Since $I + J = R$ there exists $c \in I$ and $d \in J$ such that $c + d = 1$. Let $x = ad + bc$. Then $x + I = (ad + bc) + I$ = {since $bc$ is an element of $I$} = $ad + I$ = {$d = 1-c$} = $a(1-c) + I$ $= a - ac + I$ = {$ac$ is in $I$ since $c$ is in $I$} = $a + I$. In the same way it's possible to show that $x + J = b + J$.
But I'm having a really hard time with b) and c). If I can show that there exists $c \in I$ and $d \in J$ such that $c + d = 1$ then b) is done. But I can't seem to get there. I would also be really grateful for any suggestions on c). (This is not a homework problem to be handed in, just a problem I've been trying really hard to rap my head around). Thankful for any input!
Hint for 2
Pick an $x$ so that $x+I=0+I$ and $x+J=1+J$. Then use this to show that $1=(1-x)+x \in I+J$.
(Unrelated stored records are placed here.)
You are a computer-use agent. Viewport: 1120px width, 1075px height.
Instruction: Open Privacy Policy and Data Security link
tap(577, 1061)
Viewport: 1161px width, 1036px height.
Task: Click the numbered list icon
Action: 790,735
For 3, my algebra is rusty, but by $1)$ this is not possible if $<r>+<s>=R$, which is the case in an Euclidian domain. So I would look at an UFD which is not Euclidian.
By $1)$ and $2)$ the problem in $3)$ simply reduces to finding an UFD and two prime elements $r,s$ so that $1 \notin <r>+<s>$.